Having been raised in a Catholic Middle Eastern family, I still recall the voices of my parents and relatives filled with optimism when someone within the community gave birth to a baby boy. Even as a young male, the same relatives reinforced the image of a powerful archetypal male aligned with logic and reason.
The Balance of Energy
You might be interested to learn that in Eastern philosophy the body is considered to be balanced energetically in two halves, known as polarities – male (right side) and female (left side). This is also expressed as the Yin (female) and Yang (male) energy. The notable Swiss psychotherapist Carl Jung wrote about the anima and the animus which are the two unconscious archetypes that each gender possess.
What are the distinct qualities of these respective energies? Well, the male energy is: protective, logical, analytical, and grounded in reason, action orientated and sets boundaries. This energy is depicted as air and fire elements. The female energy in contrast is: nurturing, listening, emotional, intuitive, perceptive, calm, empathetic and compassionate. This energy is depicted as earth and water elements. Note, I am not describing the differences between men and women. These qualities relate to the energetic relationship inherent in both sexes.
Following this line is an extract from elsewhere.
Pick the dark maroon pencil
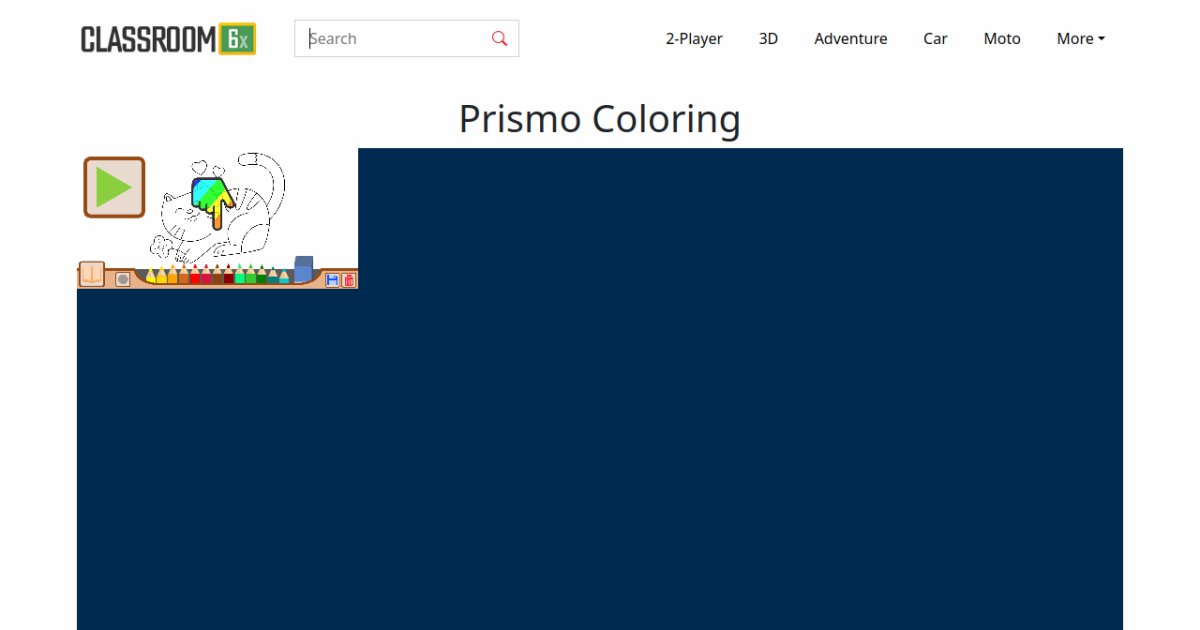 228,276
We all have male and female qualities, resulting in a harmonious union of balance. When we favour one energy over the other, we are at the mercy of Mother Nature. Nature therefore thrives on a sense of balance and equilibrium.
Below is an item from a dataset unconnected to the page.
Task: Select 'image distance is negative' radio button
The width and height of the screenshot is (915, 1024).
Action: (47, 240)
As stated earlier, our society values left brain thinking from an early age. Children are taught in school to examine and deduce the world through logic and reason. In contrast, the Steiner education model urges children to harness right brain thinking with a focus toward creative pursuits. Whilst criticism has been labelled at this method of teaching, Steiner children nonetheless mature with highly advanced emotional intelligence.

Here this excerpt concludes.